DIRECTIONS >> Pictures stay out of the copy. Transcribe exactly the lines from the line with "Where should I" through the final line of the records.

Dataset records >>

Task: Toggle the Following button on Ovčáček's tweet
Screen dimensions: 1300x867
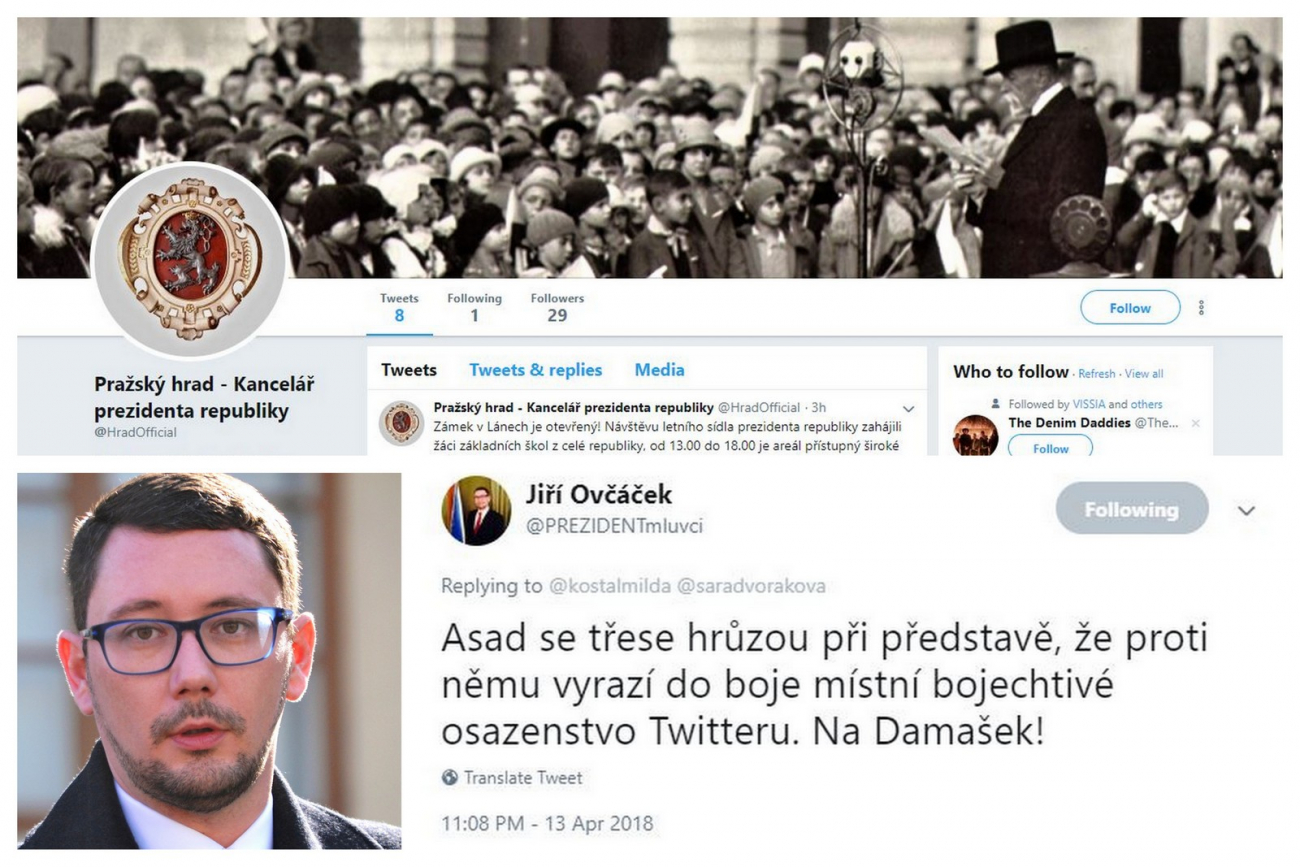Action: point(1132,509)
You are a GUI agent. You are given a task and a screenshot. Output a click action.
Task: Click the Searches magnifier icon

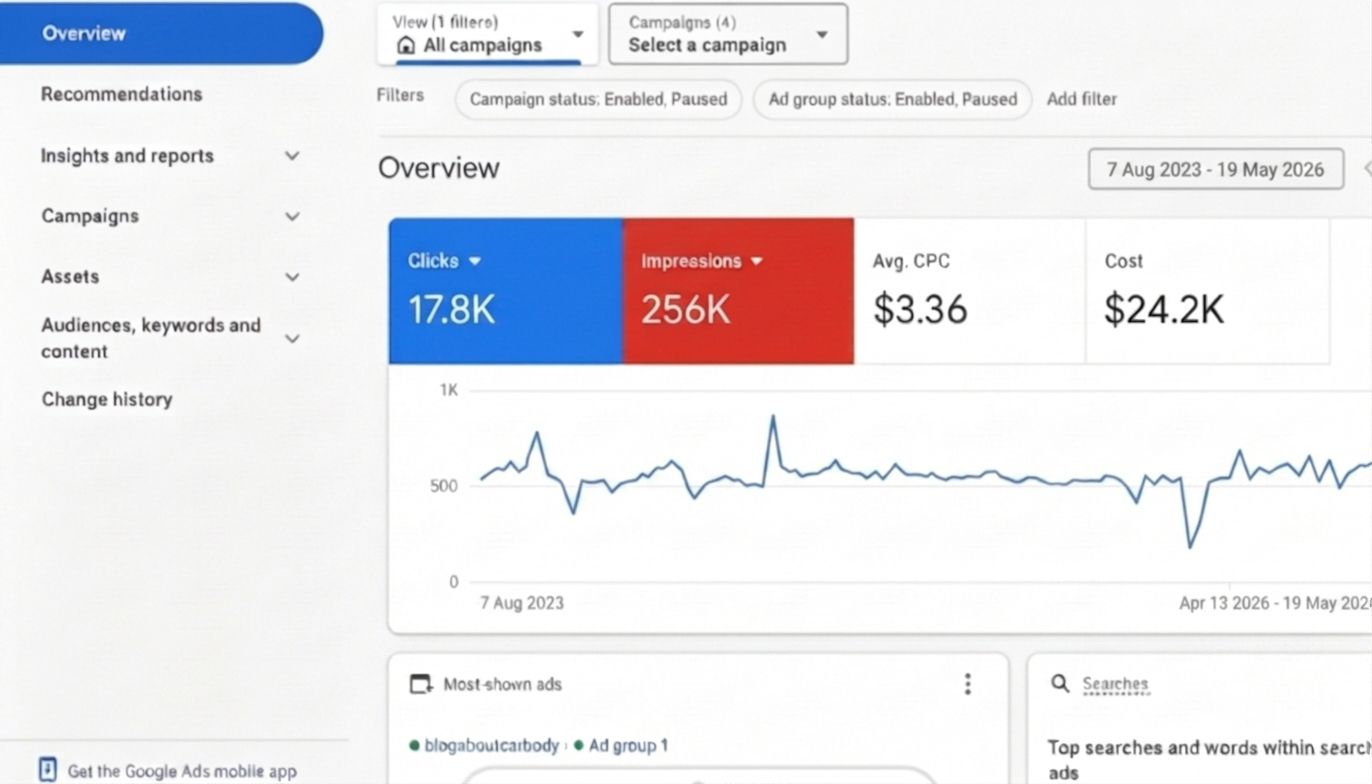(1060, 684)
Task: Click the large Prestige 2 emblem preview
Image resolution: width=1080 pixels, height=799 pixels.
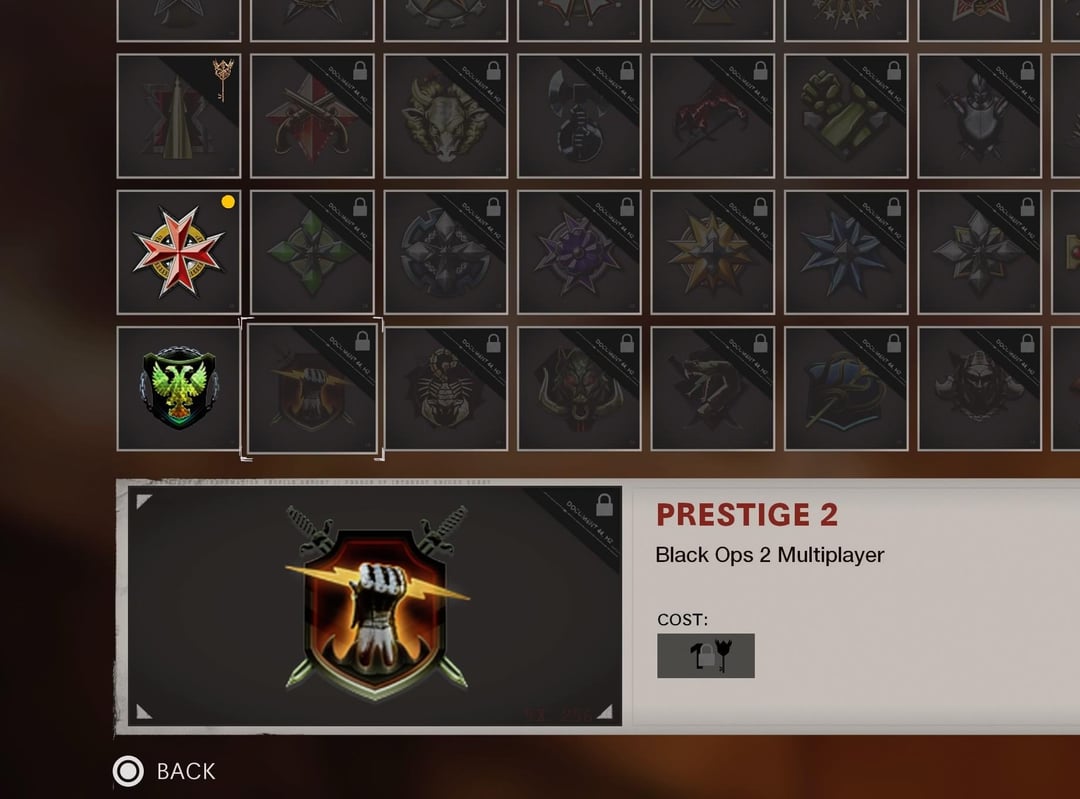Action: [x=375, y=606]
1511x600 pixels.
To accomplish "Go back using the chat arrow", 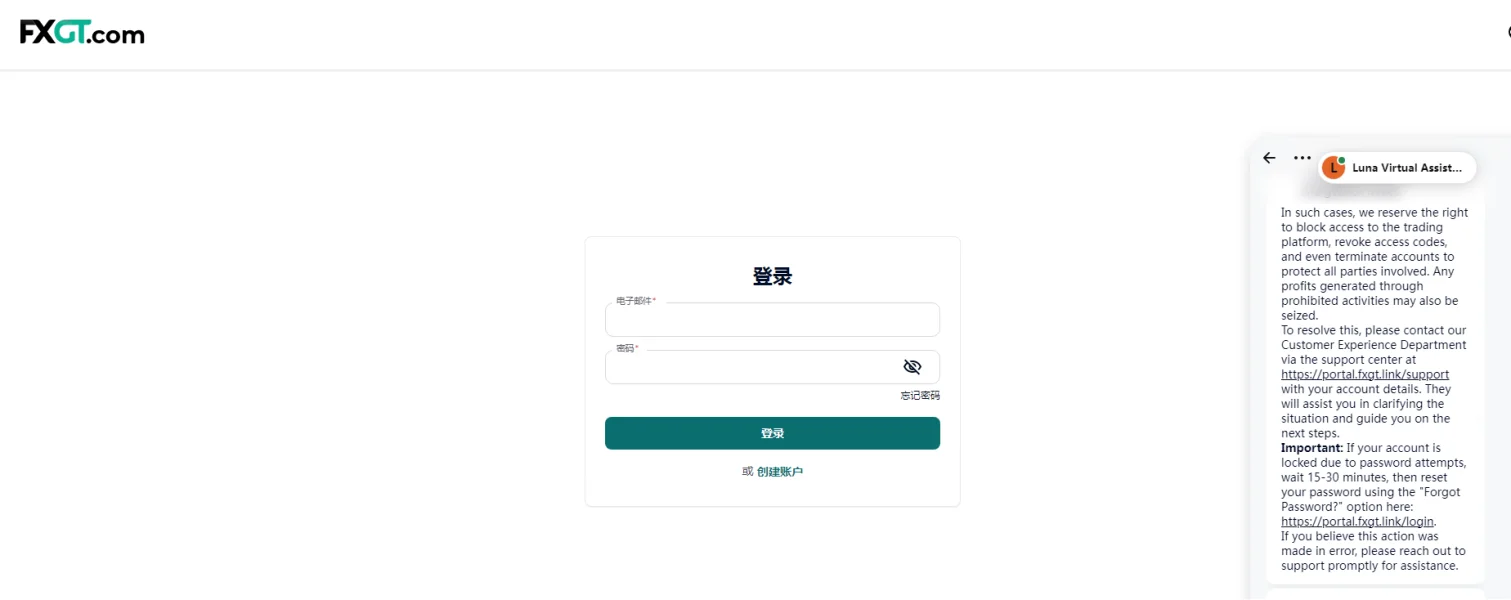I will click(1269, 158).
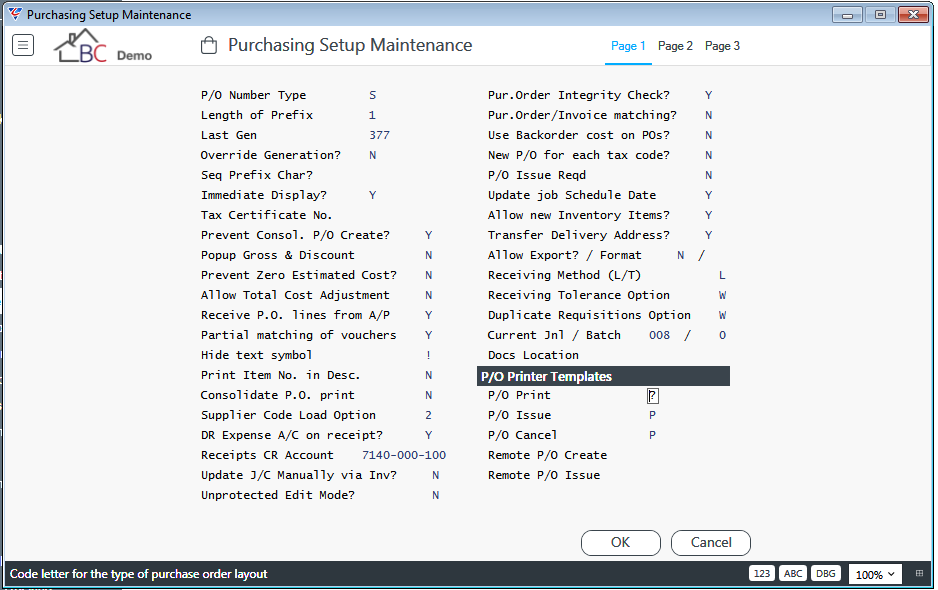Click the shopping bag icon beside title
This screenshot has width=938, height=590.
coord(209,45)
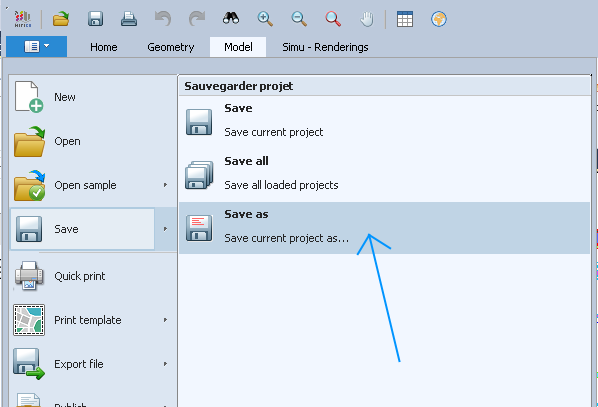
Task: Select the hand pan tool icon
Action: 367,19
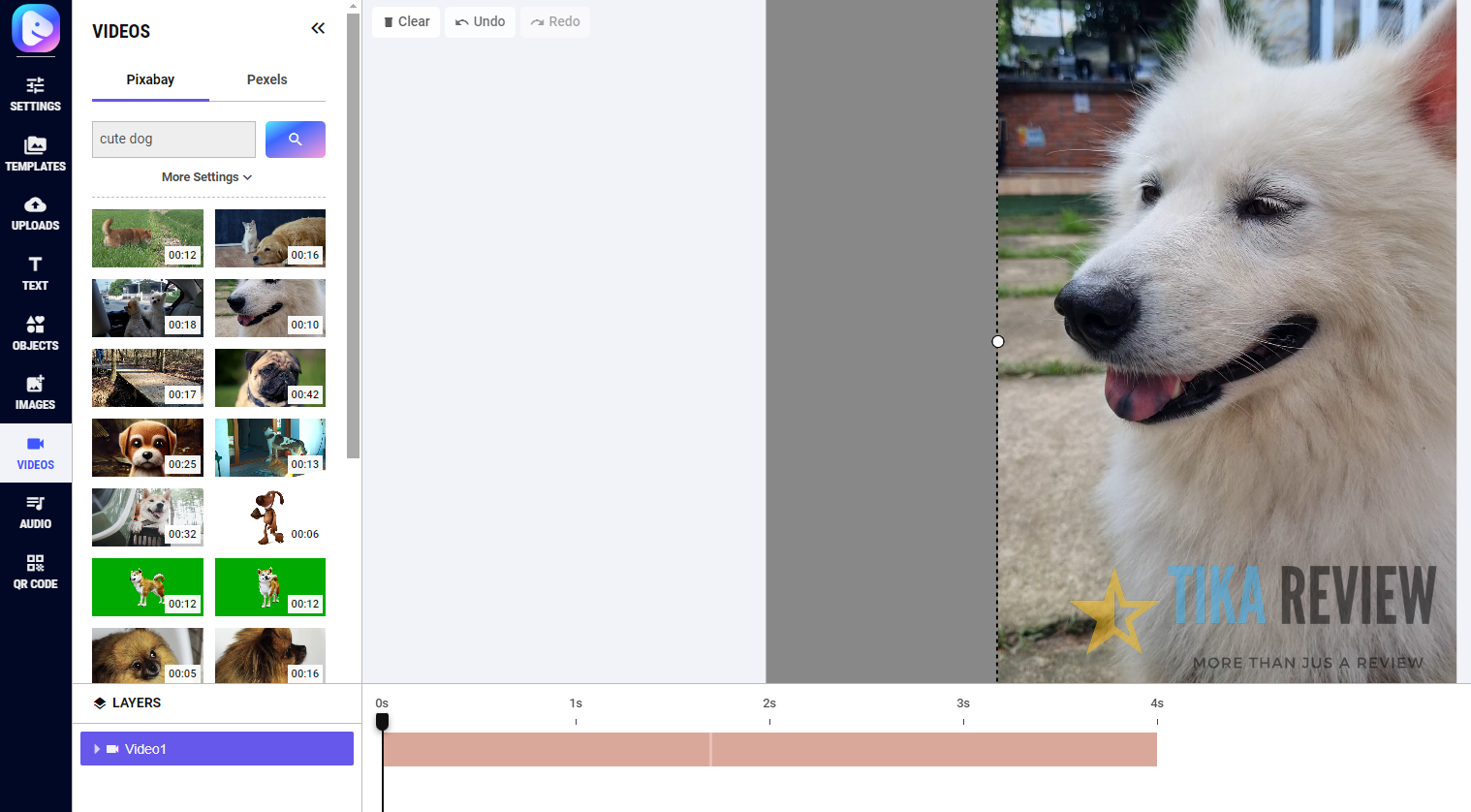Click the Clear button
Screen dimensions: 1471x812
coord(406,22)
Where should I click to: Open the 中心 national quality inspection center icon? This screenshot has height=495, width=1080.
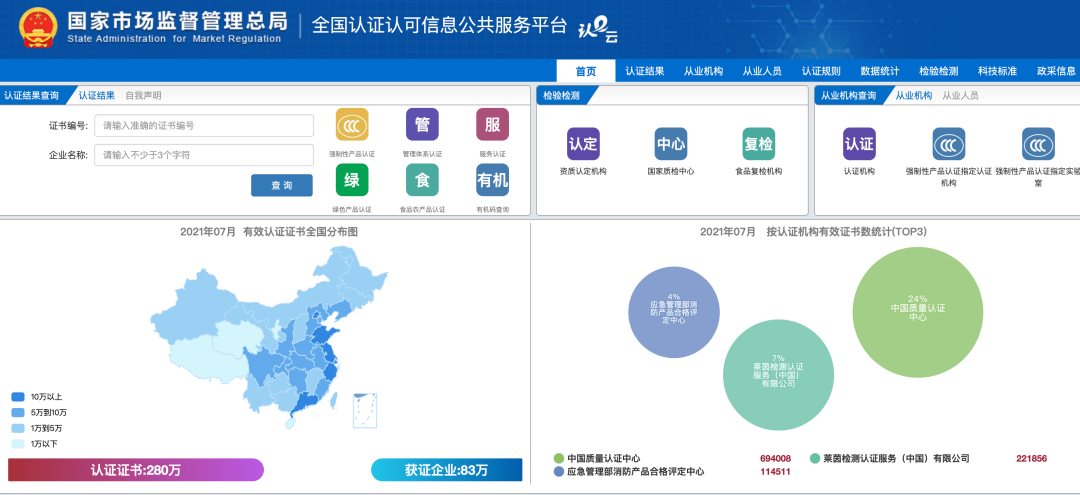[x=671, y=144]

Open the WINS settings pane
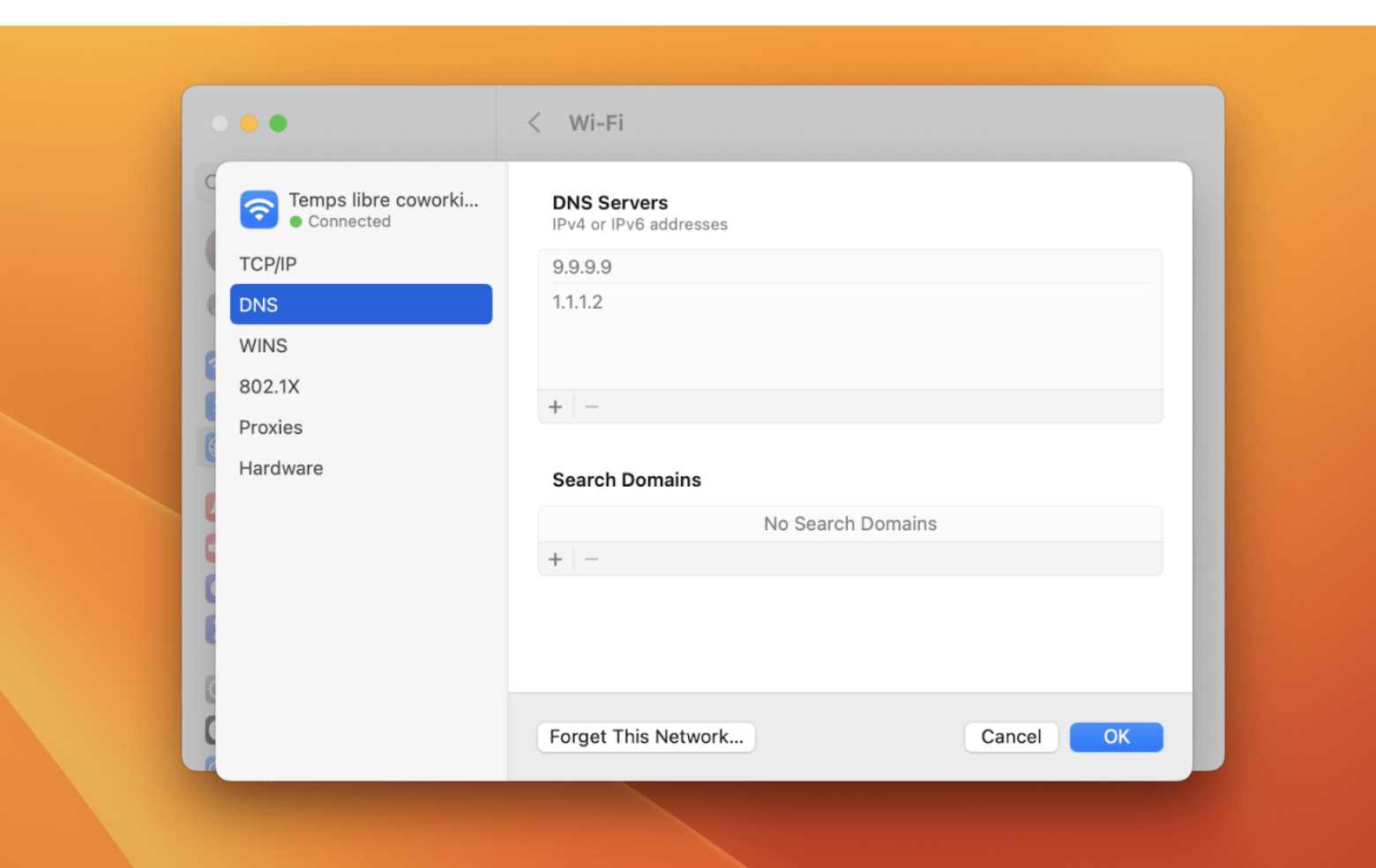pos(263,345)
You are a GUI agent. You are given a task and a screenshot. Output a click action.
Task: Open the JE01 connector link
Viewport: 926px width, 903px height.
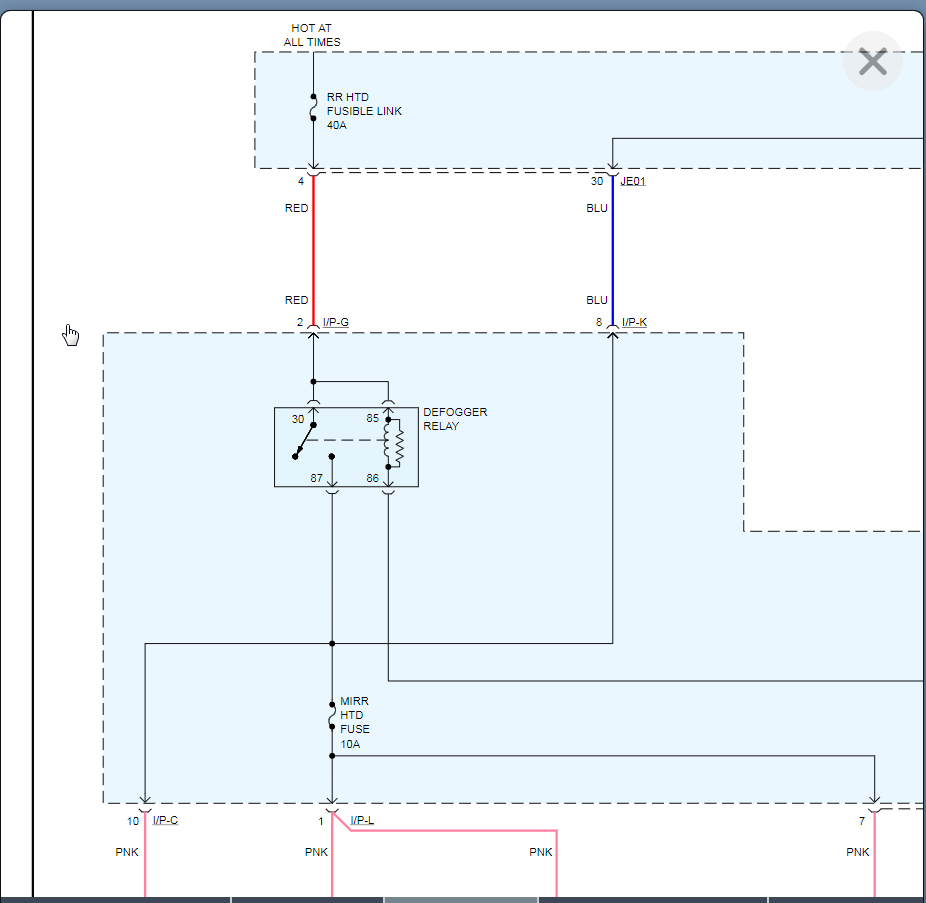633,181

REPLY TO THE TASK >>
Where should I click to: Open the 中心 national quality inspection center icon? This screenshot has height=495, width=1080.
[x=671, y=144]

Open the WINS settings pane
pos(263,345)
You are a GUI agent. You are given a task and a screenshot. Output a click action.
Task: Open the JE01 connector link
Viewport: 926px width, 903px height.
633,181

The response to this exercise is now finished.